Ralf: “So call me back. Call the CDC. Because we cannot reach the CDC because it doesn’t work properly. They call us with random numbers. They call us at 2 AM in the morning. They call us at 3 AM in the morning. We cannot call back. This is a disgrace. A disgrace for China. So call the CDC and have them call me back and get them come over here and take a PCR test. If I’m positive, hey, you can take me, no problem. I’m fine. If it’s negative, I’m staying.”

JWH: “Yeah, I..I.. I know you are..”

Ralf: “You don’t know, don’t say you know. You have no f*cking idea. You have no f*cking idea what’s going on here. I understand you are translating, you’re in the middle of this, I’m sorry for you, but this system that you’re putting in place – the system that you are supporting – is a piece of sh*t. A piece of sh*t. It’s not working. It’s totally random. Makes no sense. People are afraid to get deported more than to get sick. This is a f*cking joke. And you do not understand. So don’t tell me you understand. Go to your boss, tell him what I said, get the CDC over here, and then call me back.”

JWH: “Ok. I will call..”

Ralf: “I will not go anywhere. I’m fine. I’m home. I cannot run away. So get the CDC over here. If they are not capable of sending a person to test, that’s not my f*cking problem. That’s your f*cking problem. That’s your boss’s f*cking problem. That’s the CDC’s f*cking problem. And a f*cking Party problem. But certainly not my problem. So take your problem somewhere else and don’t put them on me. Get the thing sorted out and then we can talk.”

JWH: “Ok”

Ralf: “And I will make the same..I would make the scene or whatever if they take me. I’m fine. I’m going to have a really nice time at the camp. It’s gonna be really ridiculous for you guys. Ah, I’m gonna love it. I’m already in touch with all the media in Germany. This is gonna be lovely, lovely.” [Woman’s voice in background: “Global glory for China!”] “Global glory. This is a disgrace for this country. Yes. Any third-world country would do this better than this. This is really, really, really shameful.”

JWH: “…”

Ralf: “So give me a call back and tell me when CDC is coming for a test.”

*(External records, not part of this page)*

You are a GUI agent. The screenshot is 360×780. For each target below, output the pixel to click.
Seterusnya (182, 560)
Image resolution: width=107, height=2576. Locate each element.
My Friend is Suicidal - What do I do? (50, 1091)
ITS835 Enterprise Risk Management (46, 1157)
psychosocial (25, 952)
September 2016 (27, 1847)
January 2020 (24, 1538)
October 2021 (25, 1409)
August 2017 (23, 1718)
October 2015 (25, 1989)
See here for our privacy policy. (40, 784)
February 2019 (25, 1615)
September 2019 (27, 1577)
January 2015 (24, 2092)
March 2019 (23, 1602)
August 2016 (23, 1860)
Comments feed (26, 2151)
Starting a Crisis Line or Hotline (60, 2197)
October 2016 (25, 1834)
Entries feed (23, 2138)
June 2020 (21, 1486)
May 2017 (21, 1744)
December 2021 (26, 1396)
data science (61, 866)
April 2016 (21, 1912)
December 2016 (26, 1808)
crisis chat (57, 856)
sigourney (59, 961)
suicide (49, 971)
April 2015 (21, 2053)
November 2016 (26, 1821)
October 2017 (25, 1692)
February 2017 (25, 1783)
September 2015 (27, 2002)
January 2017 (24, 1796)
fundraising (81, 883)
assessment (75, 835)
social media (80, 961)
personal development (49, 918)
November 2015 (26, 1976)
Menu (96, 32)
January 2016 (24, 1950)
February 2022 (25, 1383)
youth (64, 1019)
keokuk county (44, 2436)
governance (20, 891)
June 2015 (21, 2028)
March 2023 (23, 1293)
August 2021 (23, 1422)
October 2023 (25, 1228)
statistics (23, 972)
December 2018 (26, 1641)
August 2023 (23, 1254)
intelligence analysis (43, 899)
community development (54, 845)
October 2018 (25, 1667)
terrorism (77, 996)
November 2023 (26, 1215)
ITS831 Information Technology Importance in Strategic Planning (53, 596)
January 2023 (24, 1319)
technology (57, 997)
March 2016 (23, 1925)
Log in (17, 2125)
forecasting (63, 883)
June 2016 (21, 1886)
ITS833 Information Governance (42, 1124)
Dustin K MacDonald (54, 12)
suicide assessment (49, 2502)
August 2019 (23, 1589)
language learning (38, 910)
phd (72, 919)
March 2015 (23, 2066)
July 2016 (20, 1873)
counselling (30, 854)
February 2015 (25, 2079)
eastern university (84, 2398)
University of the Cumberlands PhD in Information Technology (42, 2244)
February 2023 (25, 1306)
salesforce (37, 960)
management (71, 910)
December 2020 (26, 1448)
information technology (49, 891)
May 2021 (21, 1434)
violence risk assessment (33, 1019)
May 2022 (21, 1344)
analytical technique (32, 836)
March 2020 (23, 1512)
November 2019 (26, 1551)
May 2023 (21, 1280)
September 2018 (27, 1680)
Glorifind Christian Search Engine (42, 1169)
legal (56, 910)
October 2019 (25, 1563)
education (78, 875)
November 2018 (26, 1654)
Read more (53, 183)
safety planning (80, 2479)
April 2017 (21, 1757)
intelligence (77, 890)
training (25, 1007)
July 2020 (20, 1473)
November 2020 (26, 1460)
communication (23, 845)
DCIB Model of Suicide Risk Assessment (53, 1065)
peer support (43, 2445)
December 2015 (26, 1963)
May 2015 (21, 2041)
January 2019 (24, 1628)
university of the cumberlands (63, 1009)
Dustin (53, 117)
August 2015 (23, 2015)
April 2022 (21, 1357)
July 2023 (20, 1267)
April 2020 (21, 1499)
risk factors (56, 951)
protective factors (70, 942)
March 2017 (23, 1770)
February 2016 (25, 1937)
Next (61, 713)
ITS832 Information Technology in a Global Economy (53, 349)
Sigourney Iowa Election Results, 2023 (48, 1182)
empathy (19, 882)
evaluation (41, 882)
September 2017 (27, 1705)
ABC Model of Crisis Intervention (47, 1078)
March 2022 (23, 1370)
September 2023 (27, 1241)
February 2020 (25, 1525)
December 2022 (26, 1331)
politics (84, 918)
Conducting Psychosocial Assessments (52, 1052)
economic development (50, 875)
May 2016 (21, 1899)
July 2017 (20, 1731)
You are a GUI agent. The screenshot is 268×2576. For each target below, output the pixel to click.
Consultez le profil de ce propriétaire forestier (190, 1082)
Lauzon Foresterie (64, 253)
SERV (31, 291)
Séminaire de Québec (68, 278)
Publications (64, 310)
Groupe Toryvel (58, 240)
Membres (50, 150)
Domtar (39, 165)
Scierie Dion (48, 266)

JWH: “Ok, I will. I will talk to them and tell you when they will come ok.”

Ralf: “When will who come?”

JWH: “The…doctor to test.”

Ralf: “Thank you. Yes.”

JWH: “Ok I will call them.”

Ralf: “Thank you. Bye bye.”

JWH: “Thank you. Bye bye.”

As the recording has gone viral online over the past 48 hours (the WeChat link was no longer online at the time of writing), there are many people who applaud the German for criticizing the system, but there are also some who think his attitude and way of speaking is not right.

One Weibo user named ‘Unidentified Susu’ (@未名苏苏) writes:

“Unexpectedly, many people say the recording of the German man cursing at the Chinese employee is so good, but I was really angry to hear it. A foreigner, on Chinese soil, should abide by Chinese laws and cooperate with China’s anti-epidemic policies. If there is inconvenience or misunderstanding because the communication is not right, there should be proper communication to solve the problem. A big German guy telling our female employees f*cking this and that, the wife shouting and screaming bad words in the background, and then so many Chinese happily sharing and liking this recording, saying it’s good that he scolded them, that’s really distressing and makes me angry. What era is this that this foreign man in China is being so arrogant and bossy to our workers, scolding our government, cursing at our employees – does he think we’re living a century ago? China does not welcome this kind of foreigners, you go back to where you came from, go back to your Germany where you can use Russian natural gas.”

But not everyone agrees. A top commenter replies: “Do you know the saying ‘support who is reasonable rather than who is closer to you’ (帮理不帮亲)? If it were you, and after more than ten days you’ve tested negative again and they want to come and take you and place you together in a makeshift hospital with people who are all positive, risking getting infected again, would you go? This is nothing personal. If he were Chinese, I would also support him, because he makes sense.”

“I would be cursing if I were him, too,” multiple people say.

But there are also other people criticizing the angry German, such as this Weibo user:

“I saw the recording of the angry German versus the neighborhood committee in my WeChat group today. I’d suggest the neighborhood committee to bring the Germans under control the German way: ‘do a PCR test? You need to book it. Send a letter or email in advance to book it, or if it’s urgent, you can come and stand in line at 5 AM to get your number. We will then send you a letter stating your date of when you can do the test.’ This is how foreigners are treated in Germany and the entire system has been a joke for ages. And if we speak English? Forget it. This is Germany, you need to speak German. German only. In the end, if you really can’t, you might as well break down the door and drag the person away.”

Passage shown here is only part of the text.